What he heard from her speech, or at least professed to hear, was a change of
course on EU climate policy. “We welcome the new face of the Green Deal,” he
concluded after her speech.
German MEP
Christian Ehler, an influential EPP member of the Parliament’s industry
committee, also seemed to think von der Leyen had had a road to Damascus
moment. “The Green Deal added massively on the regulatory burden for European
industry, so I very much welcome the president’s announcement on serious
efforts to make our regulatory system more attuned to fostering
competitiveness,” he said after the speech. “It is excellent that she announced
to get back to work on the ecosystem-based industrial policy through dialogue
with industry.”
For those
worried about the president caving in to her party’s recent anti-climate action
populism, it should be worrying that her fellow party members appear to be
applauding just that. Far-right MEPs seem to have heard the same message. “With
Timmermans’ departure you have an opportunity to get back on the right track,
starting with the basics: climate change isn’t the EU’s problem,” said Marco
Zanni, leader of the Marine Le Pen-Matteo Salvini alliance Identity &
Democracy. “We have a historic opportunity today to be more pragmatic and less
utopian.” Ryszard Antoni, speaking for Giorgia Meloni’s European Conservatives
and Reformists group, echoed these words and predicted Timmermans would be
punished by Dutch voters for his ‘climate overreach’.

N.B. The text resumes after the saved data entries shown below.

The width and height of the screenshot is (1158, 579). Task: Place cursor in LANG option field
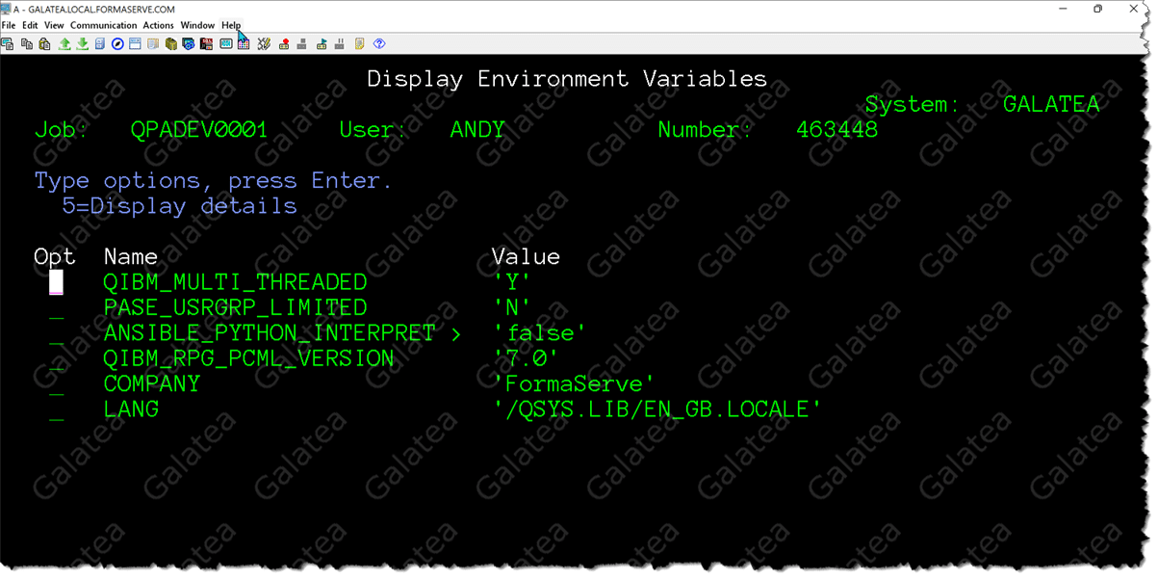[57, 410]
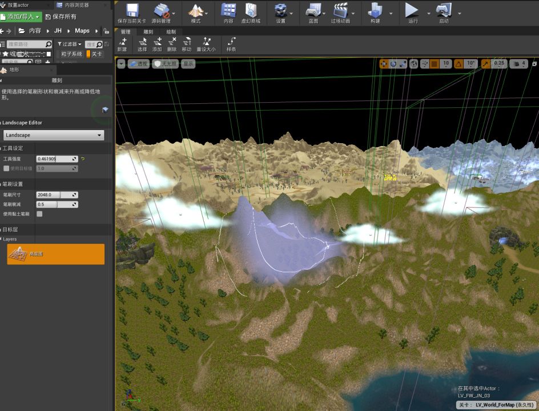Toggle grid snapping in the viewport toolbar

coord(434,64)
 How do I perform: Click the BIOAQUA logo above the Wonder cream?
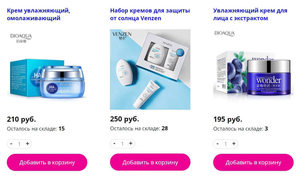225,33
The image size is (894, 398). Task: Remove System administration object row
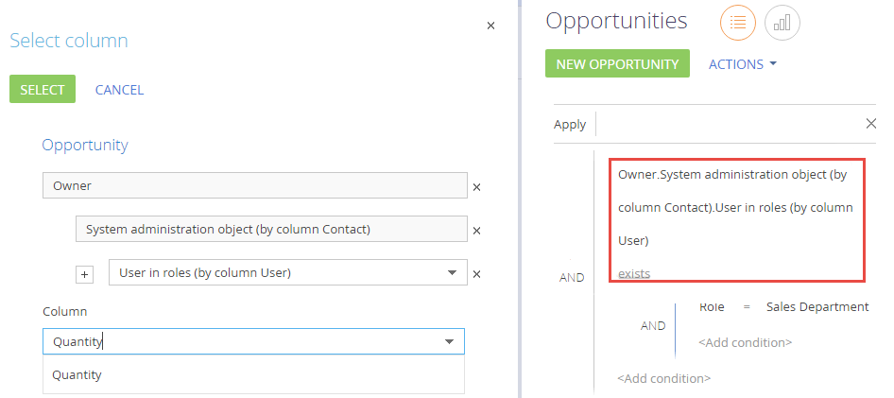coord(477,231)
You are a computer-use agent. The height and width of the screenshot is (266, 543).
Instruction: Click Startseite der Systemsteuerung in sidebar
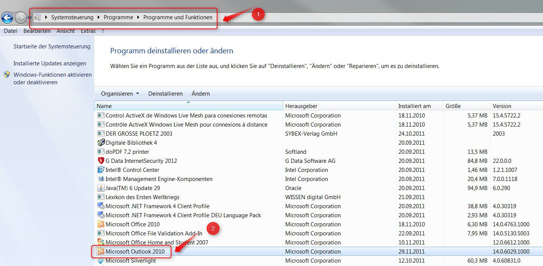(x=52, y=46)
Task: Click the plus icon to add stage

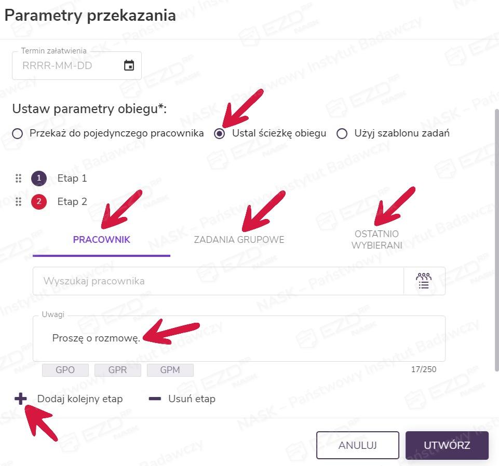Action: coord(20,399)
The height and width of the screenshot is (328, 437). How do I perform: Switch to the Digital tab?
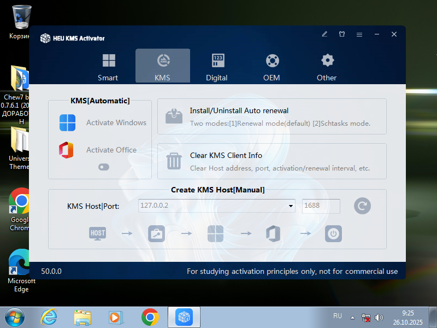(217, 66)
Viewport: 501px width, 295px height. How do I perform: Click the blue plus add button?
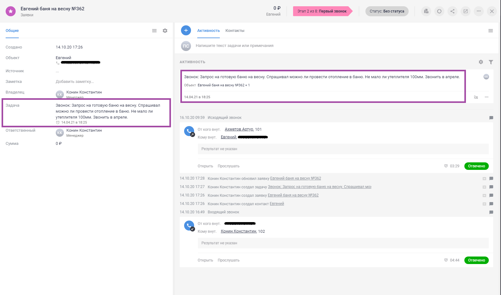point(186,30)
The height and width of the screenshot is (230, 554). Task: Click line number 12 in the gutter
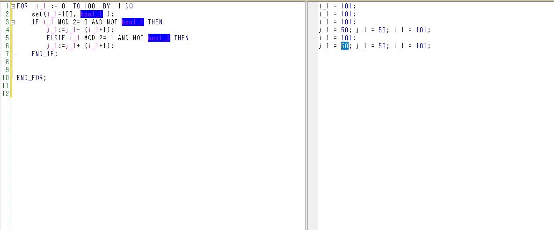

The future of Hoekstra in the balance
Whether the
centre-left, Greens and part of the liberal Renew Europe group are convinced
that von der Leyen remains a staunch defender of the European Green Deal will
be pivotal in their decision to accept or reject Hoekstra’s nomination for EU
climate commissioner. If they believe von der Leyen when she says “we stay the
course”, they can be confident Hoekstra will not be allowed to water down the
Green Deal. If they don’t, they may see Hoekstra as a clear and present danger
to the future of the Green Deal, especially as significant parts of it are not
yet law. Hoekstra’s confirmation hearing will most likely be in mid-October.
It may be
the French MEPs in the Renew Europe group, the most climate-ambitious part of
the Parliament’s liberal alliance, that determine Hoekstra’s fate. Speaking on
behalf of the group after von der Leyen’s speech today, leader Stéphane
Séjourné chastised MEPs who have started attacking the Green Deal. “We don’t
need to be ashamed of what we achieved on climate and the environment,” he
said. “I don’t think any parliamentary chamber in the world has achieved such
courageous and ambitious laws as we have.”
Lamberts
from the Greens put it more bluntly: “Unsurprisingly, those who never embraced
the European Green Deal in the first place are now calling for a pause, a
moratorium, to weaken its ambition in the name of protecting our
competitiveness.” He was specifically referring to comments made by European
Parliament President Roberta Metsola, who is also a member of the EPP, in an
interview with the Financial Times in which she suggested that climate
legislation is driving up Euroscepticism.
The truth
is that even if von der Leyen wants to preserve the integrity of the Green
Deal, the political pressure may become too great to let her do so. Although
she has not and most likely will not publicly acknowledge it, it is assumed she
would like to be appointed for a second term as Commission president after the
June 2024 parliamentary elections. For that she will need not only the full
support of her EPP group but also the support of the German Government, which
at the moment is controlled by the Social Democrats, Greens and Liberals. Even
if she manages to walk that tightrope, she then needs majority support from the
27 prime ministers and presidents in the Council (the body representing EU
member states), four of whom are from the hard right and eight of whom are from
the centre-right EPP.
It is von
der Leyen’s EPP group that needs the most convincing; the German Government is
unlikely to risk a further fall in public support by giving up the power of
having a German commission president. If she wants to stay in power, von der
Leyen is most likely going to have to at least give the appearance that she is
putting the brakes on the Green Deal.
The biggest
policy implication could be for the EU’s 2040 emissions-reduction target.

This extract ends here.